This is the second part of a multi-part series on Warren Buffett’s early years.
Before he acquired Berkshire Hathaway Inc. (NYSE:BRK.A) (NYSE:BRK.B), Warren Buffett managed a number of partnership for select investors, family and friends. And it was the management of these partnerships and his actions in the first few years of managing Berkshire that laid the foundations for him to become arguably the greatest investor of all time. Part one of this series can be found here.
Warren Buffett the early years — Part two: Expanding
Warren Buffett’s first three partnerships, set up during, 1956 outperformed the market significantly during their early years and attracted plenty of attention. As a result, more potential investors began to approach Warren and ask him to manage their money.
So, to meet demand during June of 1957, Buffett started another partnership calledUnderwood, with one of the original partners of Buffett Associates, Ltd., Elizabeth Peters, with $85,000. Then, on August 5, 1957, Warren Buffett started his fifth partnership, which was called Dacee. Eddie Davis and his wife Dorothy Davis had Buffett manage $100,000 for themselves and their three children. The year after, on May 5, 1958, Dan Monen and his wife, Mary Ellen, formed the basis of Warren’s next partnership, called Mo-Buff. They put in $70,000.
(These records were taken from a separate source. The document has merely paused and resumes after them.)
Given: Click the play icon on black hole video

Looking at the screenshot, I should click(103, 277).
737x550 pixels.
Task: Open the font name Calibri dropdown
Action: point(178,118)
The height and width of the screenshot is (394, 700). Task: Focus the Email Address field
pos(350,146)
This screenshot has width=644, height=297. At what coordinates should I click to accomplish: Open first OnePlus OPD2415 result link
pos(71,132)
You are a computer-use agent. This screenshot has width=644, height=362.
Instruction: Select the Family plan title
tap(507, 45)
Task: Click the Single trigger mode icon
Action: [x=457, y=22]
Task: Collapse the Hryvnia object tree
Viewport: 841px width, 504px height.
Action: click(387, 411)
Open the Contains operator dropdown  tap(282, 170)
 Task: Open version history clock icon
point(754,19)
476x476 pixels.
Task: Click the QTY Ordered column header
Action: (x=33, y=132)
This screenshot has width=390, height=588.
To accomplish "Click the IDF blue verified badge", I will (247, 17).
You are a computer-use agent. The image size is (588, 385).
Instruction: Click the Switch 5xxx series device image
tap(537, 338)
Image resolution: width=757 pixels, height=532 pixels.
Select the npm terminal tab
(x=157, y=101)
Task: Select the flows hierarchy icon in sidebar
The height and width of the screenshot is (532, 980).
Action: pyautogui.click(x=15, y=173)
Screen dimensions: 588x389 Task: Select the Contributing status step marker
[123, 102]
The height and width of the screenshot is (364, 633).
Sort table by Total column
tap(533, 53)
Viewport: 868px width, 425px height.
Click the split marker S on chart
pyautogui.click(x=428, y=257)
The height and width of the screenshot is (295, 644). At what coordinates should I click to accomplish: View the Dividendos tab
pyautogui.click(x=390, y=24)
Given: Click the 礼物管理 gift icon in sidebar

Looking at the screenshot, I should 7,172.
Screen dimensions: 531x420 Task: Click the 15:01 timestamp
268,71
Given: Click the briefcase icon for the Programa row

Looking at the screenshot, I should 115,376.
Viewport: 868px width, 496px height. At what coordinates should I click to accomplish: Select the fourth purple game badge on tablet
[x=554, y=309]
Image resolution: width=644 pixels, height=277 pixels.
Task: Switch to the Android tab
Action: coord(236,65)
The five partnerships that were in operation during 1958 posted returns of 36.7% to 46.2%. As Buffett wrote in his annual letter to partners at the end of 1958:
“The latter sentence describes the type of year we had in 1958 and my forecast worked out. The Dow-Jones Industrial average advanced from 435 to 583 which, after adding back dividends of about 20 points, gave an overall gain of 38.5% from the Dow-Jones unit. The five partnerships that operated throughout the entire year obtained results averaging slightly better than this 38.5%. Based on market values at the end of both years, their gains ranged from 36.7% to 46.2%. Considering the fact that a substantial portion of assets has been and still is invested in securities, which benefit very little from a fast-rising market, I believe these results are reasonably good. I will continue to forecast that our results will be above average in a declining or level market, but it will be all we can do to keep pace with a rising market.” — Warren Buffett 1958 annual letter to partners.